The game in question is the extremely popular "Halo," created by game developer Bungie, which also created "Myth." The logo the BBC used stands for United Nations Space Command, whereas what they were really looking for was the United Nations Security Council. To be clear, there is no such thing as a UN Space Command, making the oversight all the more absurd.
The mess up begs the question, just who was in charge of finding said logo, and were they simply told to go find usable photo of the UNSC logo, or was it specified that it was for the United Nations? An avid player of the game might easily think, "oh, ok, no problem," and plug in the Halo game version, instead of the more serious (and actually real) United Nations logo.
Another possibility is that someone trolled the news station hard, knowing full well what was expected, and instead, gave their fellow gamers a little chuckle.

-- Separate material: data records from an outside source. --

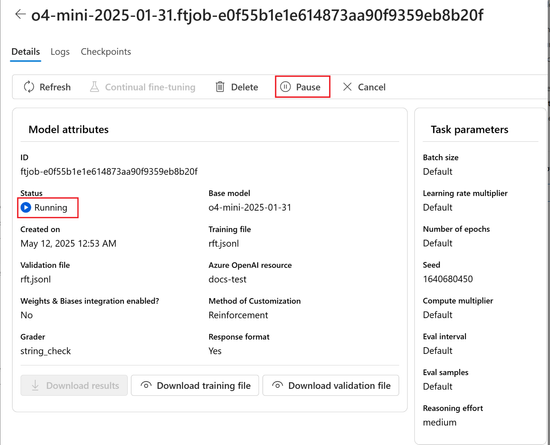Click eye icon on Download training file
The image size is (550, 445).
[146, 385]
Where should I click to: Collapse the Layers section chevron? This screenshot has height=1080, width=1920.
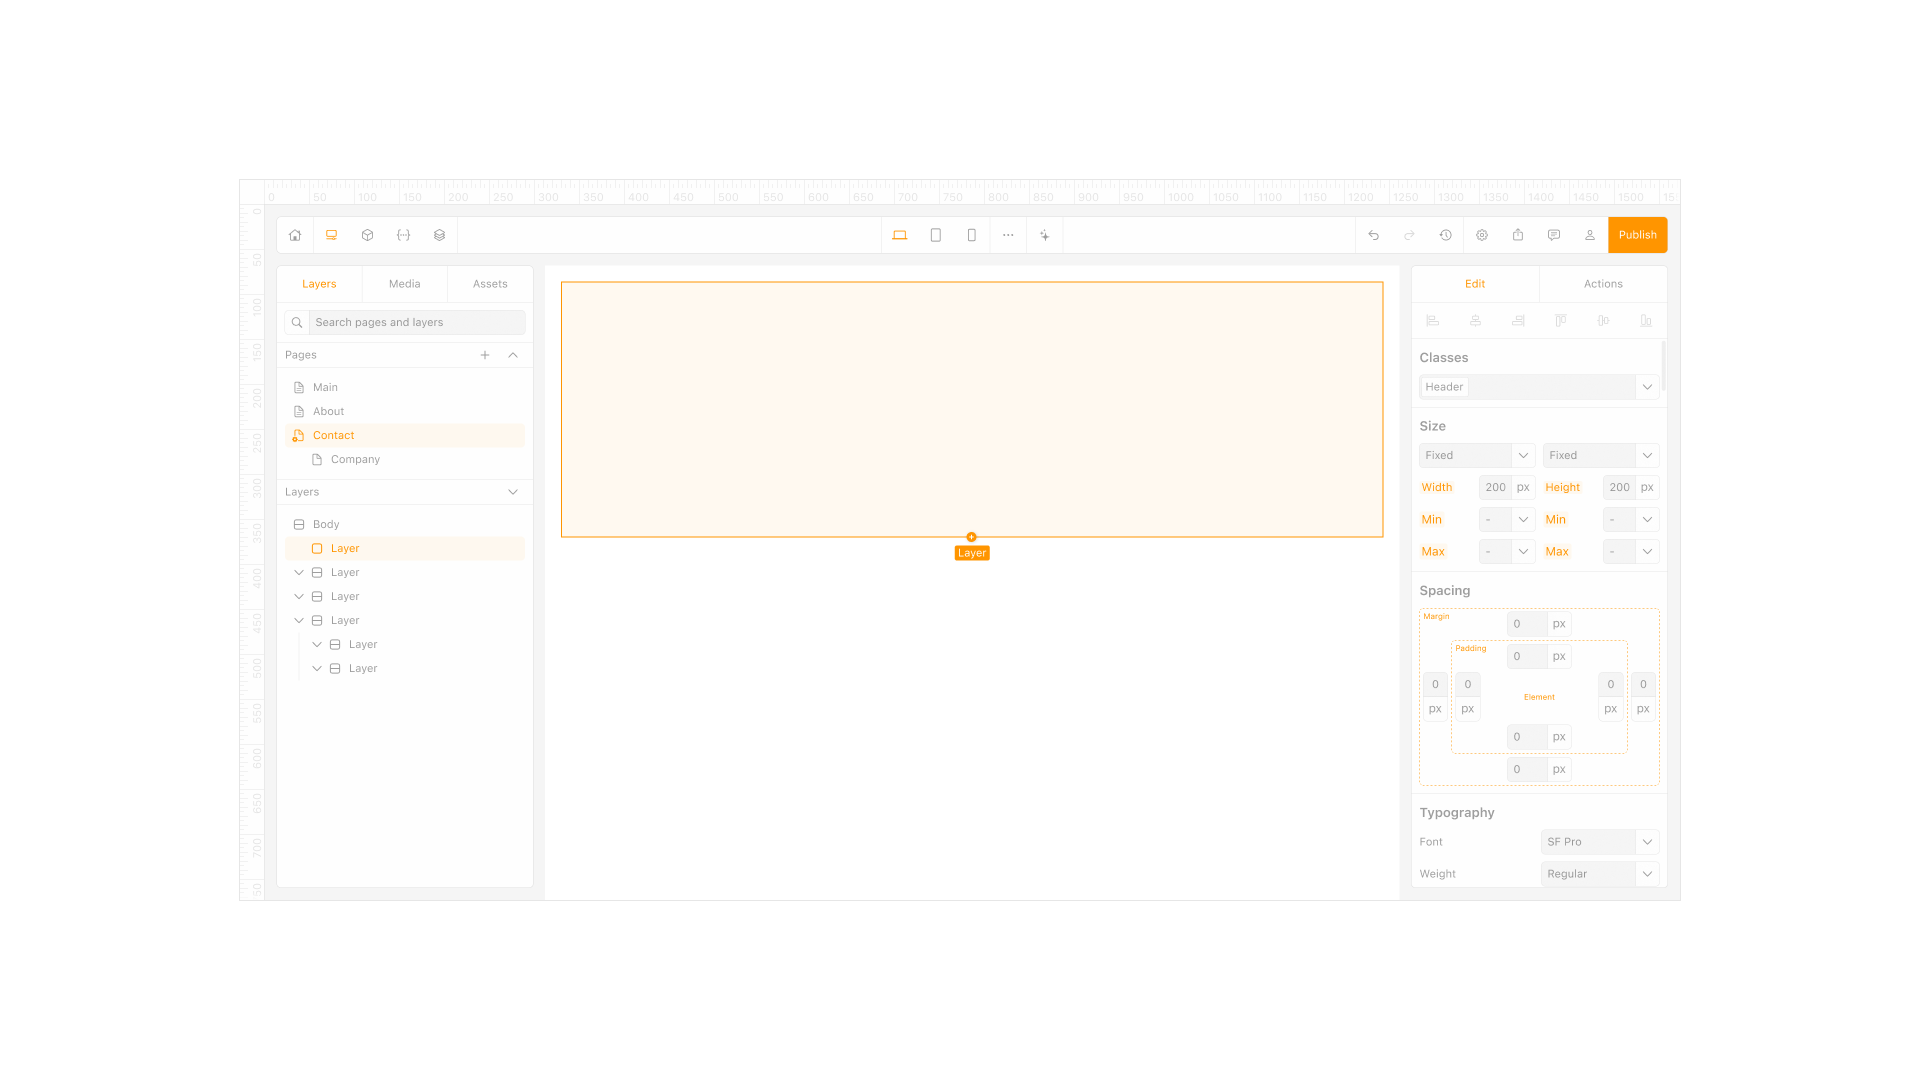pos(513,492)
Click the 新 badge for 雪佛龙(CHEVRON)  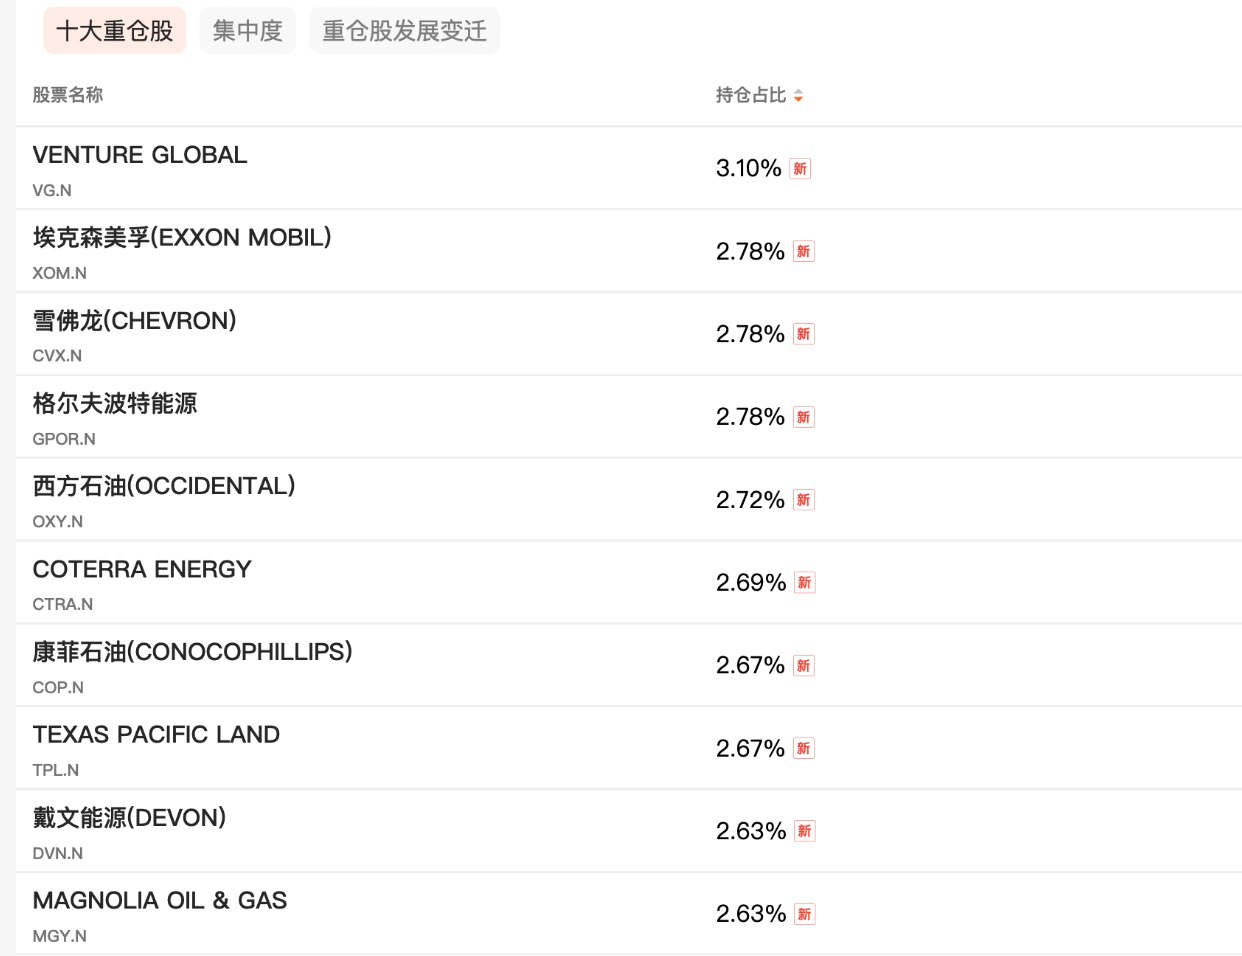[x=805, y=334]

A screen cap of the news report was posted on Reddit, with comments ranging from sarcastic "I wonder if this is part of step 4 or step 5 of Bungie's plan (for world domination)," to the more mundane, "Wow, how professional!" In any event, it's unclear whether the person responsible for the blunder will be rewarded with pats on the back or a pink slip and a terse goodbye.
The mistake is rather funny and lightens up a grim report about crimes against humanity and human rights, but it's a glaring symptom in a larger problem: that of news media making stupid mistakes because they didn't check their facts. It takes away the credibility of an otherwise reliable news cast, and calls into question the broadcast's dedication to truth and facts as a result.